Segundo ele, os valores praticados no leilão estão bem abaixo do que o setor esperou os preços variaram de R$ 131 a R$ 153 por MWh. A média foi de R$ 148,39 e o valor inicial para o leilão era R$ 189.
"O preço já estava baixo na saída e caiu a um valor comparável ao das usinas hidrelétricas. Todo o investimento dos projetos tem que ser considerado, como gastos de operação, manutenção e o custo financeiro. Por isso, acho que o preço é muito inferior ao que o mercado esperava. Há empreendimentos de empresas estatais, como EletroSul, Chesf e Petrobras e de grandes grupos privados, que têm outros mecanismos de financiamento mas, para os outros, o valor pode dificultar o empreendimento. Aqui mesmo no Ceará, muitas empresas habilitadas desistiram por não ver mais vantagens no preço", disse.
Marco
Para o conselheiro, a realização do primeiro leilão de energia eólica é um marco para o setor. "É um fator muito positivo e as coisas serão definidas como antes e depois do leilão. Vendo pelo lado do governo federal, creio que o preço praticado foi uma vantagem e não duvido que, já no 1º semestre de 2010 deve ser realizado o segundo leilão", opinou Linhares.
O 1º leilão de energia éolica adicionou 1.805,7 MW de potência ao Sistema Interligado Nacional (SIN) e negociou 753 MW médios de energia, no valor de R$ 19,59 bilhões, em 76 rodadas (75 uniformes e uma discriminatória).
No total, 71 usinas das regiões Nordeste e Sul saíram vencedoras. Além dos projetos cearenses e potiguares, 18 empreendimentos na Bahia (com total de 390 MW) oito do Rio Grande do Sul (186 MW) e um de Sergipe (30 MW) venceram .

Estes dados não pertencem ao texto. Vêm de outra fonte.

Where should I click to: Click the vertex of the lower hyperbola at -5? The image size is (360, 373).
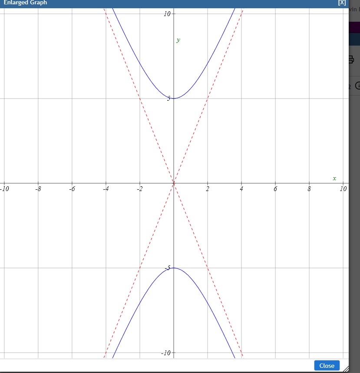[175, 267]
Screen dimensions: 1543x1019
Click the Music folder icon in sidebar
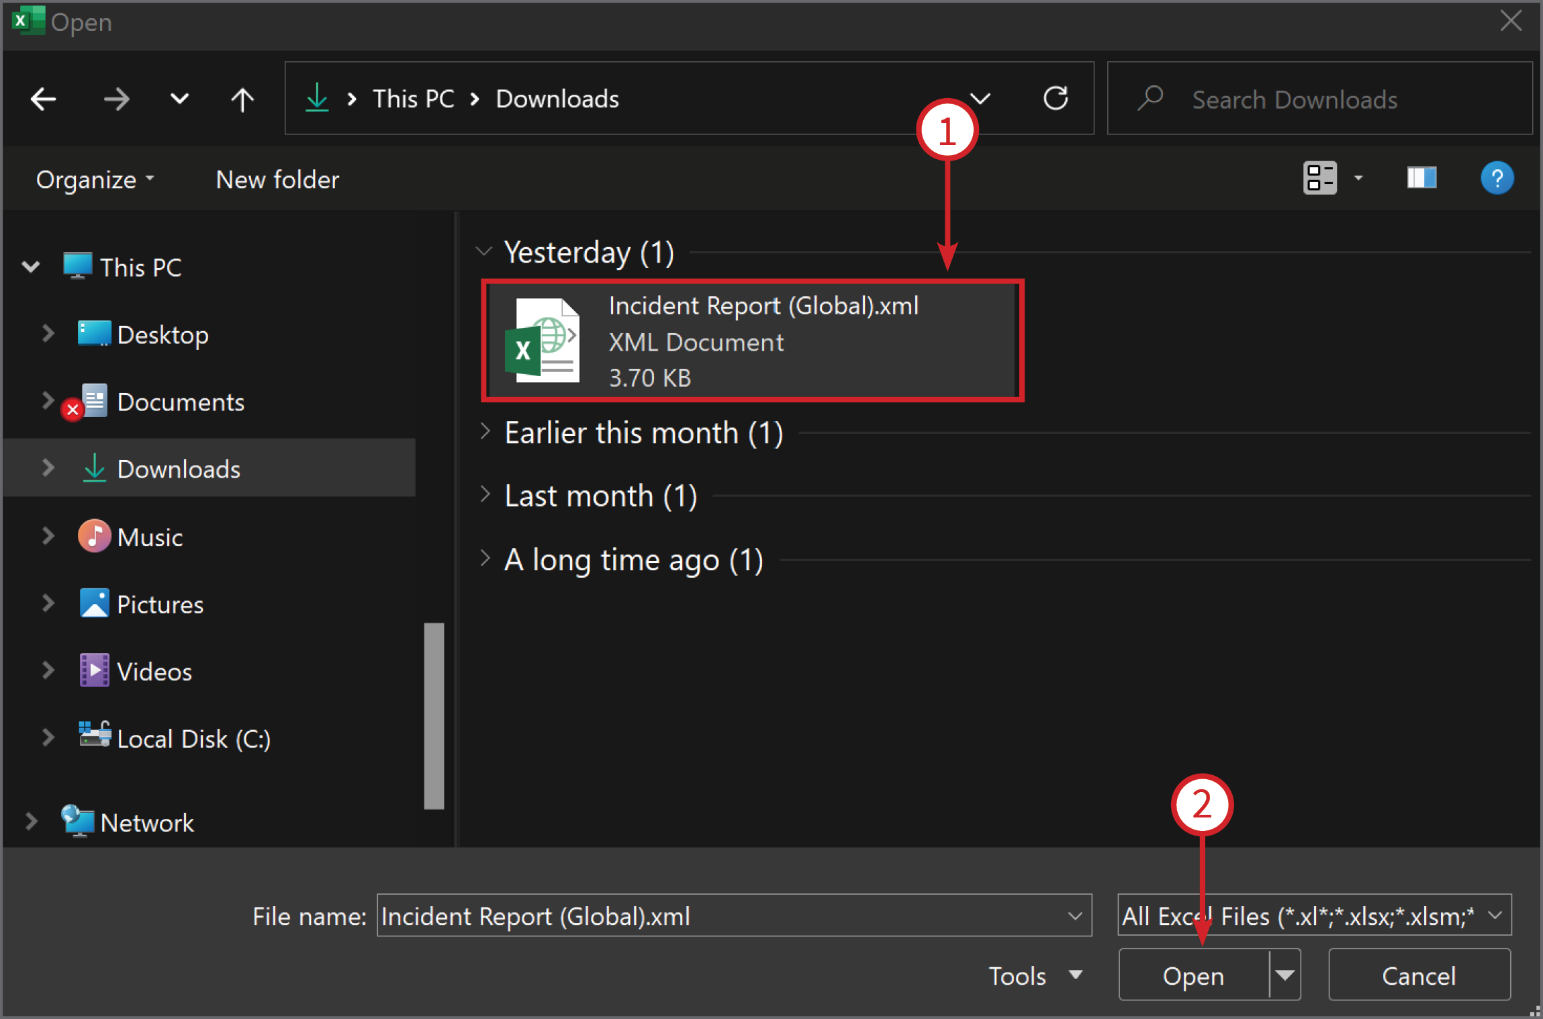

O leilão ocorreu via Internet e negociou um produto, com início de suprimento em 14 de julho de 2012 e duração de 20 anos. "Este leilão comercializou três vezes a potência hoje instalada (602,28 MW). Isto mostra que a energia eólica tem enorme potencial para se inserir com força na matriz nacional", observou Antônio Carlos Fraga Machado, presidente do Conselho de Administração da CCEE.